(Stored dataset items)

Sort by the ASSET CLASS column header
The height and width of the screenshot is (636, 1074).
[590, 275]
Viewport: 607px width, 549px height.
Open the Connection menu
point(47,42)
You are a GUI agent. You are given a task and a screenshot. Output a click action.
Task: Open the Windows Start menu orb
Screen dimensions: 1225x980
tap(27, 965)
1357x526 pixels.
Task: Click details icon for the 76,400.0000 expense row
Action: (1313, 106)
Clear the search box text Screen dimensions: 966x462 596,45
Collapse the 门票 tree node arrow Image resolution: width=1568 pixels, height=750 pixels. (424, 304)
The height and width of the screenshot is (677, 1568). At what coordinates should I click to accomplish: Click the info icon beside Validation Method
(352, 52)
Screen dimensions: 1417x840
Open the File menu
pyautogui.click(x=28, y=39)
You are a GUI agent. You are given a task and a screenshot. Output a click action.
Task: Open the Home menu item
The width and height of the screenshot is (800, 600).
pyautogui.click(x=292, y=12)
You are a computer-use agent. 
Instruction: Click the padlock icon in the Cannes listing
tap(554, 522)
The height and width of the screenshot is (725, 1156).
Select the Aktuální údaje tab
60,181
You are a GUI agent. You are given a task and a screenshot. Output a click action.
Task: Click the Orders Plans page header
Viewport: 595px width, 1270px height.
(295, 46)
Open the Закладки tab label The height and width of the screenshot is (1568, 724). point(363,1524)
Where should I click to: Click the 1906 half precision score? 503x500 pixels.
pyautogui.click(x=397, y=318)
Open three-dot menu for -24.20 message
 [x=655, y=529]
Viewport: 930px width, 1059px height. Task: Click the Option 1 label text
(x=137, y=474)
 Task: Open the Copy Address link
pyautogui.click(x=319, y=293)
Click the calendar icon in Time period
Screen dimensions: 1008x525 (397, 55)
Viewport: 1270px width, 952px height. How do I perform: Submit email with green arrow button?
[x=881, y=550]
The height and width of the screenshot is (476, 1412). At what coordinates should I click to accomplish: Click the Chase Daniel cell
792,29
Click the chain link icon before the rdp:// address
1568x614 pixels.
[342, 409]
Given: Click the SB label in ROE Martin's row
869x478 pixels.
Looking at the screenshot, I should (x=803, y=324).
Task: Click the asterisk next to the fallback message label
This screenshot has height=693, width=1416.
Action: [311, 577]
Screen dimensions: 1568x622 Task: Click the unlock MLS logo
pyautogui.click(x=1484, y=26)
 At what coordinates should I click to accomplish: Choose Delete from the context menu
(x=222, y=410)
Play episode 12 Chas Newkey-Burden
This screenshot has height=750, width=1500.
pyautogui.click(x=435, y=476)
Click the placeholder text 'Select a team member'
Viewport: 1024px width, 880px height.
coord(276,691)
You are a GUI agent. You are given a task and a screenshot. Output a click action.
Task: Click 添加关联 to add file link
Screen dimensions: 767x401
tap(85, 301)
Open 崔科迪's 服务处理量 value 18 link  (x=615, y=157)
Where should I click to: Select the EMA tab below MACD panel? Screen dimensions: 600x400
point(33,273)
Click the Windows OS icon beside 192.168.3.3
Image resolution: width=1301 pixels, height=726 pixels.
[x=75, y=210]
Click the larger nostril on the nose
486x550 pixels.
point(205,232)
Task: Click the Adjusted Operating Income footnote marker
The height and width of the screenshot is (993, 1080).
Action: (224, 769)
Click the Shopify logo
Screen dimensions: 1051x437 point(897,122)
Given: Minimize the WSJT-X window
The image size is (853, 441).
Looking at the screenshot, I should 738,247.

◆ TASK TO COMPLETE
Quote all the records exactly, please, leaving none out.

◆ EXERCISE RESULT
Sort by the ASSET CLASS column header
The height and width of the screenshot is (636, 1074).
[590, 275]
Viewport: 607px width, 549px height.
Open the Connection menu
point(47,42)
You are a GUI agent. You are given a task and a screenshot. Output a click action.
Task: Open the Windows Start menu orb
Screen dimensions: 1225x980
tap(27, 965)
1357x526 pixels.
Task: Click details icon for the 76,400.0000 expense row
Action: (1313, 106)
Clear the search box text Screen dimensions: 966x462 596,45
Collapse the 门票 tree node arrow Image resolution: width=1568 pixels, height=750 pixels. (424, 304)
The height and width of the screenshot is (677, 1568). At what coordinates should I click to accomplish: Click the info icon beside Validation Method
(352, 52)
Screen dimensions: 1417x840
Open the File menu
pyautogui.click(x=28, y=39)
You are a GUI agent. You are given a task and a screenshot. Output a click action.
Task: Open the Home menu item
The width and height of the screenshot is (800, 600).
pyautogui.click(x=292, y=12)
You are a computer-use agent. 
Instruction: Click the padlock icon in the Cannes listing
tap(554, 522)
The height and width of the screenshot is (725, 1156).
Select the Aktuální údaje tab
60,181
You are a GUI agent. You are given a task and a screenshot. Output a click action.
Task: Click the Orders Plans page header
Viewport: 595px width, 1270px height.
(295, 46)
Open the Закладки tab label The height and width of the screenshot is (1568, 724). point(363,1524)
Where should I click to: Click the 1906 half precision score? 503x500 pixels.
pyautogui.click(x=397, y=318)
Open three-dot menu for -24.20 message
 [x=655, y=529]
Viewport: 930px width, 1059px height. Task: Click the Option 1 label text
(x=137, y=474)
 Task: Open the Copy Address link
pyautogui.click(x=319, y=293)
Click the calendar icon in Time period
Screen dimensions: 1008x525 (397, 55)
Viewport: 1270px width, 952px height. How do I perform: Submit email with green arrow button?
[x=881, y=550]
The height and width of the screenshot is (476, 1412). At what coordinates should I click to accomplish: Click the Chase Daniel cell
792,29
Click the chain link icon before the rdp:// address
1568x614 pixels.
[342, 409]
Given: Click the SB label in ROE Martin's row
869x478 pixels.
Looking at the screenshot, I should (x=803, y=324).
Task: Click the asterisk next to the fallback message label
This screenshot has height=693, width=1416.
Action: [311, 577]
Screen dimensions: 1568x622 Task: Click the unlock MLS logo
pyautogui.click(x=1484, y=26)
 At what coordinates should I click to accomplish: Choose Delete from the context menu
(x=222, y=410)
Play episode 12 Chas Newkey-Burden
This screenshot has height=750, width=1500.
pyautogui.click(x=435, y=476)
Click the placeholder text 'Select a team member'
Viewport: 1024px width, 880px height.
coord(276,691)
You are a GUI agent. You are given a task and a screenshot. Output a click action.
Task: Click 添加关联 to add file link
Screen dimensions: 767x401
tap(85, 301)
Open 崔科迪's 服务处理量 value 18 link  (x=615, y=157)
Where should I click to: Select the EMA tab below MACD panel? Screen dimensions: 600x400
point(33,273)
Click the Windows OS icon beside 192.168.3.3
Image resolution: width=1301 pixels, height=726 pixels.
[x=75, y=210]
Click the larger nostril on the nose
486x550 pixels.
point(205,232)
Task: Click the Adjusted Operating Income footnote marker
The height and width of the screenshot is (993, 1080).
Action: (224, 769)
Click the Shopify logo
Screen dimensions: 1051x437 point(897,122)
Given: Minimize the WSJT-X window
The image size is (853, 441).
Looking at the screenshot, I should 738,247.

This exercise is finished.